Part of the debate – in the Senedd at 4:38 pm on 29 September 2020.
You refer to the £90 million transforming towns package announced in January and the written statement that you issued shortly before summer recess on support for our town centres to cope with the coronavirus pandemic. Your written statement on 15 July, announcing a £9 million fund, stated that £5.3 million of this was from the transforming towns programme and £3.7 million from Valleys taskforce funding. Is this, therefore, new funding or part of the £90 million already announced in January?
The UK Government has announced a £3.6 billion towns fund to support towns across England. Although most of this funding came from UK Ministry of Housing, Communities and Local Government departmental spending for England, which did not, therefore, generate additional Barnett consequential funding for the Welsh Government, all of the funding for the towns fund in England is drawn from pots that will generate funding for the Welsh Government. Given that the Welsh Government will therefore make its own decisions on how to spend this, will you be spending at least an equivalent sum on transforming towns in Wales?
Small towns in Wales account for almost 40 per cent of the whole population of the country. Five of the 10 most deprived areas in Wales are located within towns, including Rhyl, Wrexham and Merthyr Tydfil. A Welsh Conservative Government would therefore establish a £200 million seaside town fund and market town fund to help regenerate Wales's local communities, which would help level up investment across Wales and, critically, enable communities to decide how the fund is to be invested within their local area.

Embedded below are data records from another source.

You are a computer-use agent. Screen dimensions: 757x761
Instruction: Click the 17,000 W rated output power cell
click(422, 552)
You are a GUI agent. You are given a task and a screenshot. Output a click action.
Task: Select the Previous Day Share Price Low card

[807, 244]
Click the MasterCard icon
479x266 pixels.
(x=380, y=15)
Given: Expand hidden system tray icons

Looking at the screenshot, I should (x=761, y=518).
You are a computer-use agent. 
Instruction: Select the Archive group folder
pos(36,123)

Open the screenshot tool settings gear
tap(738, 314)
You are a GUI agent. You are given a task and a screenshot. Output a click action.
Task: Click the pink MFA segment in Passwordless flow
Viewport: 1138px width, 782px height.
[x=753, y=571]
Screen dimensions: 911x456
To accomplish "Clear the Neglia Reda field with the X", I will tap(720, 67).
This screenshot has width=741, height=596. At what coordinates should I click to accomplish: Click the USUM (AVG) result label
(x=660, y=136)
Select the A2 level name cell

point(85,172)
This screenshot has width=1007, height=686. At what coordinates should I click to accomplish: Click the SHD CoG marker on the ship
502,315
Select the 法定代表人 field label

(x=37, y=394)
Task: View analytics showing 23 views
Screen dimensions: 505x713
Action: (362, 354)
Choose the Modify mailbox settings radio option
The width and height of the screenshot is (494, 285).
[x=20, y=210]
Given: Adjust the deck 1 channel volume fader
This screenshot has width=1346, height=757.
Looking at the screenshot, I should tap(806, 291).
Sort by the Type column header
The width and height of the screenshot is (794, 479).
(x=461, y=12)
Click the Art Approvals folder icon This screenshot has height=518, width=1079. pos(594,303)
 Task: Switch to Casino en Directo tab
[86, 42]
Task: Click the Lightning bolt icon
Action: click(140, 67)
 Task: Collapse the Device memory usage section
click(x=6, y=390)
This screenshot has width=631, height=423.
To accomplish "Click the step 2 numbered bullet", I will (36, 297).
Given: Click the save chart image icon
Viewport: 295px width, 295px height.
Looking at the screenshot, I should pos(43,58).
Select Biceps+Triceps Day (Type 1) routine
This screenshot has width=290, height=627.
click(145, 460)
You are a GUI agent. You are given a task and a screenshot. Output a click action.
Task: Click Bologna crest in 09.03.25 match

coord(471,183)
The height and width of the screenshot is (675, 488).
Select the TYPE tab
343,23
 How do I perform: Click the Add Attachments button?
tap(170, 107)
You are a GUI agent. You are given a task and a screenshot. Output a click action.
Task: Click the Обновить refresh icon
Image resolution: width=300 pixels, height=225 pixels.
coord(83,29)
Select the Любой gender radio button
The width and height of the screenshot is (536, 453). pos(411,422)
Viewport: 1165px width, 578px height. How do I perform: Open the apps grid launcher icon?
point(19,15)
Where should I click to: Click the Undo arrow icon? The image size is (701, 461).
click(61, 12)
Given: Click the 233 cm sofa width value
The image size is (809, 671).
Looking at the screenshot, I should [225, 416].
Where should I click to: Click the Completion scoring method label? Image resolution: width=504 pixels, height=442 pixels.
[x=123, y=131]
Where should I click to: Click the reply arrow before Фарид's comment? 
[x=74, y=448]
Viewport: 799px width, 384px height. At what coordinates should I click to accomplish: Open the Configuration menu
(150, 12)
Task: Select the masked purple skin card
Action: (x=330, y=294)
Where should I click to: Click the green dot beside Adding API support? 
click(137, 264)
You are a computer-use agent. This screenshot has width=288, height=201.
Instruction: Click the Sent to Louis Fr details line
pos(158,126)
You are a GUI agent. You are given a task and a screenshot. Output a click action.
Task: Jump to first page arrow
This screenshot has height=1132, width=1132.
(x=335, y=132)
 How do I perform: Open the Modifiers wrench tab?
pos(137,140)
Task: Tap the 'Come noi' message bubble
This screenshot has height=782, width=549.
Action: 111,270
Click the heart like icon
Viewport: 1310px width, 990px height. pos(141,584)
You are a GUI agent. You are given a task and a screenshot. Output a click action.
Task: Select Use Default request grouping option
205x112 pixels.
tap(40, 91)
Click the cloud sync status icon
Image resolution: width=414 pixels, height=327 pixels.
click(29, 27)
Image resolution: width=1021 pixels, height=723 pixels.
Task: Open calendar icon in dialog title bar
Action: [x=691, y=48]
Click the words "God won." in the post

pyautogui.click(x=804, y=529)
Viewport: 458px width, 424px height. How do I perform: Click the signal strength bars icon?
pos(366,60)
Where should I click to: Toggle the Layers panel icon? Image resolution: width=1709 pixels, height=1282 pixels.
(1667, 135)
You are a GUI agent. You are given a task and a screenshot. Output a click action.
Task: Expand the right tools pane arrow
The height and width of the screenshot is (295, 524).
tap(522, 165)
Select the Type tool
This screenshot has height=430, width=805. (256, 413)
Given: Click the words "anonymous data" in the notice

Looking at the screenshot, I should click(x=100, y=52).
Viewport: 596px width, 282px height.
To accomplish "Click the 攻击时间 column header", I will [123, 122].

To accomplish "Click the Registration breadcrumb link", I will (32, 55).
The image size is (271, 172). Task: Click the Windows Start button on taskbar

How, therefore, would you respond to the statement by FSB Cymru, the Federation of Small Businesses, that we need a new approach for our high streets, including publishing town strategies in every town, ensuring the ownership is local, and businesses, voluntary and public sectors are engaged, establishing a property register where interventions often fail with absent or unidentifiable landlords, to build a basis for engagement, and rethinking the role of business rates in towns, replicating the English relief of high-street businesses?
Your statement in July stated that the £9 million fund would complement the Welsh Government's local sustainable transport fund and make it safer and easier for people to get around their local town. You also state today that the greening of public space, addressing drainage and improving air quality are central to shaping the town centres of tomorrow. How do you therefore respond to the call by the Royal National Institute of Blind People Cymru and Guide Dogs Cymru for the Welsh Government to ensure that people with sight loss, and other disabled people, are not unfairly disadvantaged by changes to the built environment, or any other measures taken in response to coronavirus?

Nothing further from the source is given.